What this exercise asks
- 1) Restate word for word the part of the Spark commit message starting with "If a config" and going on through "in existing tests.".
- 2) Decide whether each statement agrees with the Spark commit message. Answer yes or no for each, quoting the deciding words: (a) the patch was tested with newly written tests; (b) the change asserts when code accesses SQLConf.get on an executor; (c) a config needed by executor code should be read on the driver and passed explicitly.

You are viewing a plain text version of this content. The canonical link for it is here.
Posted to commits@spark.apache.org by we...@apache.org on 2018/01/03 13:41:36 UTC

spark git commit: [SPARK-22938] Assert that SQLConf.get is accessed only on the driver.

Repository: spark
Updated Branches:
  refs/heads/master a6fc300e9 -> 247a08939


[SPARK-22938] Assert that SQLConf.get is accessed only on the driver.

## What changes were proposed in this pull request?

Assert if code tries to access SQLConf.get on executor.
This can lead to hard to detect bugs, where the executor will read fallbackConf, falling back to default config values, ignoring potentially changed non-default configs.
If a config is to be passed to executor code, it needs to be read on the driver, and passed explicitly.

## How was this patch tested?

Check in existing tests.

Author: Juliusz Sompolski <ju...@databricks.com>

Closes #20136 from juliuszsompolski/SPARK-22938.

Provided information
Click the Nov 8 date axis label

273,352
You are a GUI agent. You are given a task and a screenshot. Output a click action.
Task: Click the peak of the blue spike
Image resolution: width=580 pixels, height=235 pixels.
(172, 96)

* * *

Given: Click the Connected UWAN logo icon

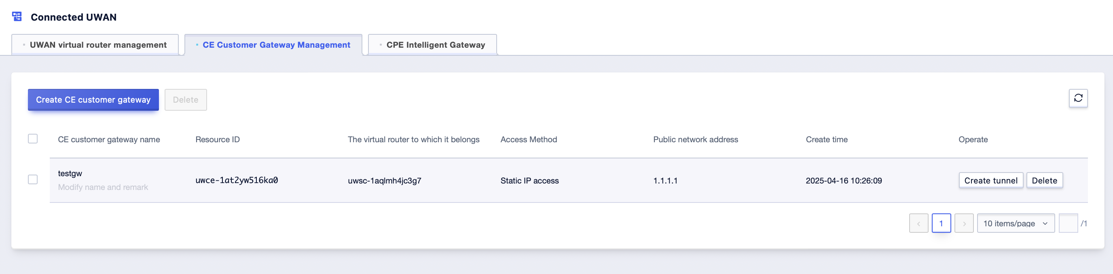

The replies
- 1)
If a config is to be passed to executor code, it needs to be read on the driver, and passed explicitly.

## How was this patch tested?

Check in existing tests.

- 2)
(a) No: "Check in existing tests."
(b) Yes: "Assert if code tries to access SQLConf.get on executor."
(c) Yes: "it needs to be read on the driver, and passed explicitly."